Start of Block

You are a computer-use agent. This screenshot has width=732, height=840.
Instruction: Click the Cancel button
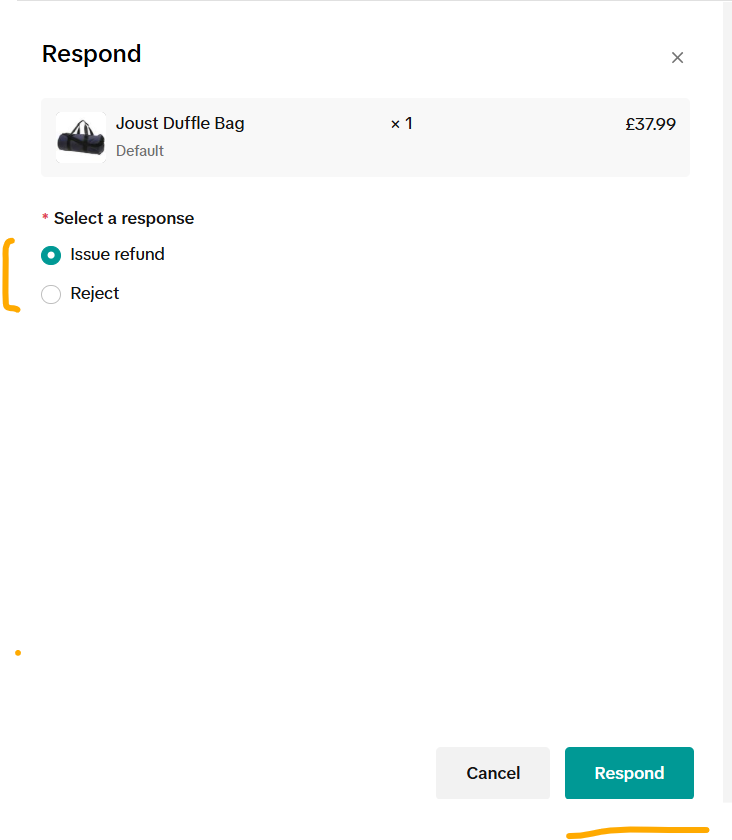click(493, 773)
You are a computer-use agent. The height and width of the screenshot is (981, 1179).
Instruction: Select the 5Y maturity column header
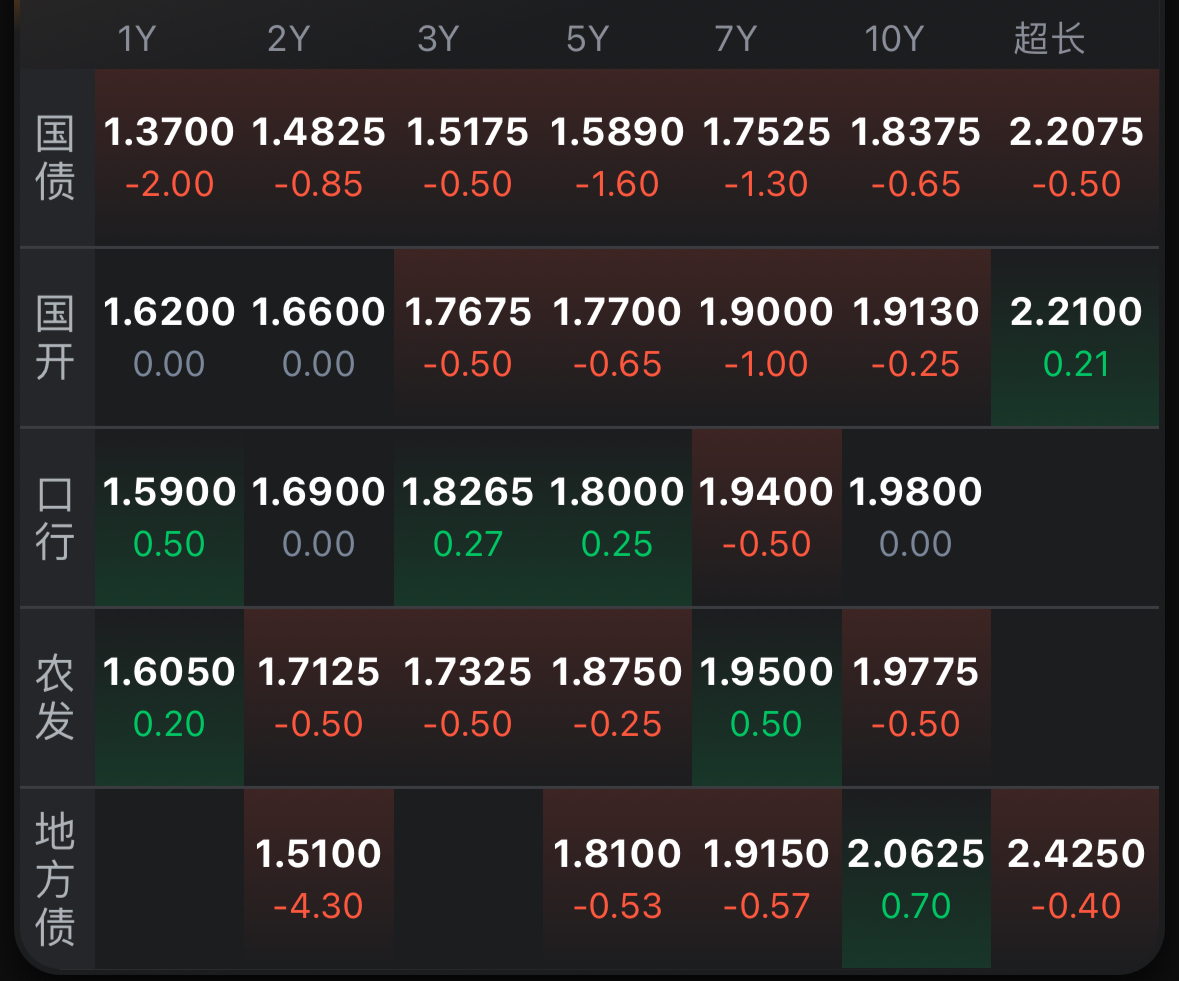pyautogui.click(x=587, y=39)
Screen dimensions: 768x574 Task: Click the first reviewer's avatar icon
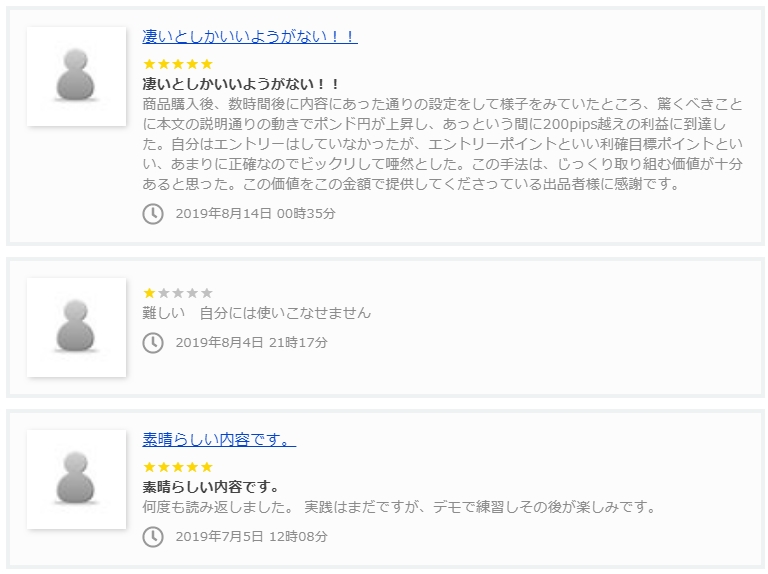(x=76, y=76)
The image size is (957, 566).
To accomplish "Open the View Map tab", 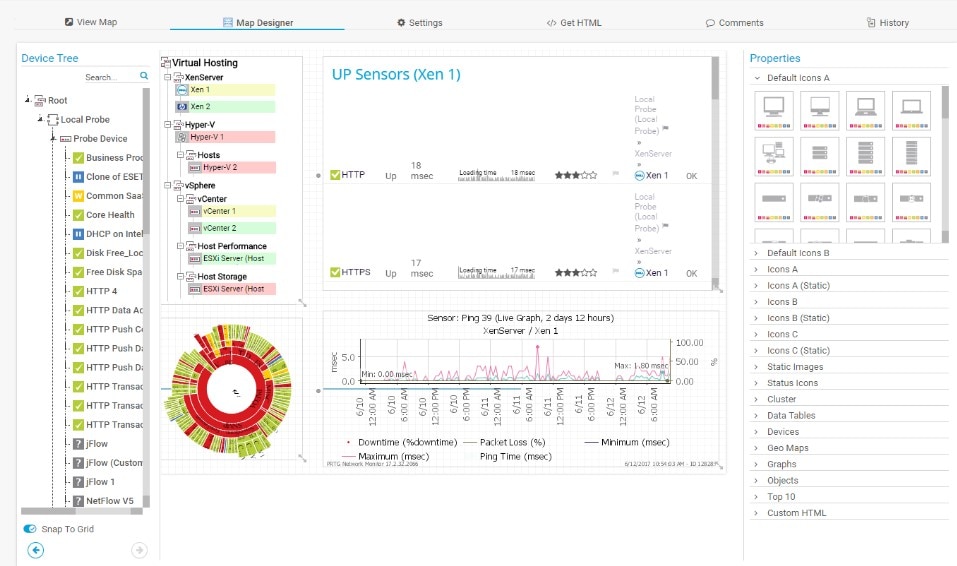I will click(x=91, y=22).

End of Block

**Requirement**
Which lines in the records above contain the word "height"? Copy each one.

**Response**
You are a computer-use agent. This screenshot has width=732, height=840.
You are a computer-use agent. The height and width of the screenshot is (981, 1179).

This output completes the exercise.